Минним продолжал рисовать пальцем на столе.
— Интересно! Интересно! — потом он поднял голову, и Бейли увидел его без маски — Минним просто сиял. — Вы проницательный человек, инспектор.
— Спасибо, — буркнул Бейли.
— Знаете, почему я попросил вас самого рассказать о своих наблюдениях? — ликуя, как мальчишка, спросил Минним и не стал дожидаться ответа. — Наши социологи уже провели первоначальный анализ вашего отчета, и я спрашивал себя, понимаете ли вы, какие превосходные новости привезли на Землю. Оказывается, понимаете.
— Подождите, ведь это ещё не всё.
— Конечно, — ликующе согласился Минним. — Солярии уже не преодолеть своего застоя. Они миновали критическую точку — их зависимость от роботов зашла слишком далеко. Робот не может наказать ребёнка, даже если наказание пойдёт ребёнку на пользу, — робот не способен заглянуть в будущее и переступить через боль, которую причиняет сейчас. А роботы в целом не могут руководить планетой, потому что для того нужно упразднять всё, что становится вредным, — роботы не способны переступить через хаос, который это вызовет сейчас. Таким образом Внешние Миры вступили на путь постепенного загнивания, и Земле недолго терпеть их владычество. Ваша информация всё изменила. Нам не понадобится никаких восстаний — свобода придёт сама собой.
— Подождите, — настойчиво, уже погромче повторил Бейли. — Мы ведь говорим только о Солярии, а не обо всех Внешних Мирах.
— Это одно и то же. Ваш солярианский социолог, Кимот…
— Квемот, сэр.
— Пускай Квемот. Разве он не сказал, что все Внешние Миры идут путем Солярии?
— Сказал — но он ничего не знает о других Внешних Мирах, да он и не социолог. То есть ненастоящий. Мне казалось, я это достаточно ясно изложил в отчете.
— Наши учёные разберутся.
— Им тоже не хватает данных. Нам ничего не известно о крупнейших Внешних Мирах. Вот, например, Аврора — мир Дэниела. Мне кажется опрометчивым отождествлять её с Солярией. Собственно, в Галактике есть только один мир, напоминающий Солярию.
— Учёные разберутся, — махнул своей ухоженной ручкой счастливый Минним. — Я уверен, что они согласятся с Квемотом.

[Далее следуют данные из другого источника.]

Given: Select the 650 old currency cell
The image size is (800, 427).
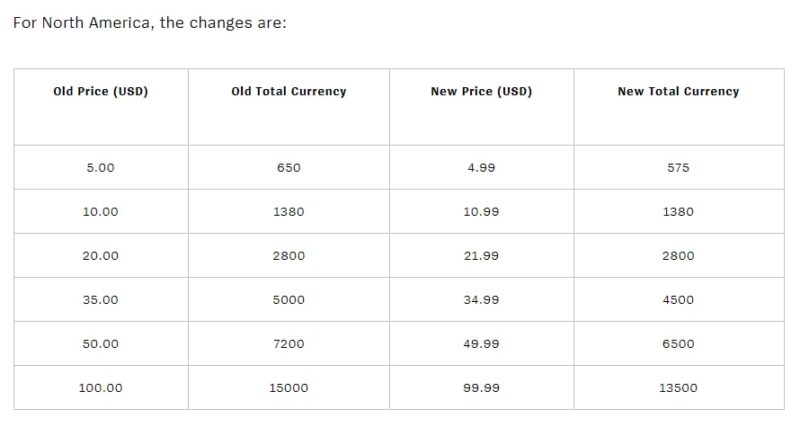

Бейли помрачнел. Если земным социологам захочется получить нужный результат, то почему бы и не согласиться. Из цифр можно вывести всё, что угодно, если постараться как следует и подольше, да ещё слегка подтасовать данные.
Он колебался. Сказать сейчас, пока его слушает высокопоставленное лицо, или…
Колебался чуть дольше, чем надо. Минним нашёл на столе какие-то бумаги и перешёл к делу.
— Выясним ещё пару вопросов по делу Дельмара, инспектор, и вы свободны. Вы сознательно толкнули Либича на самоубийство?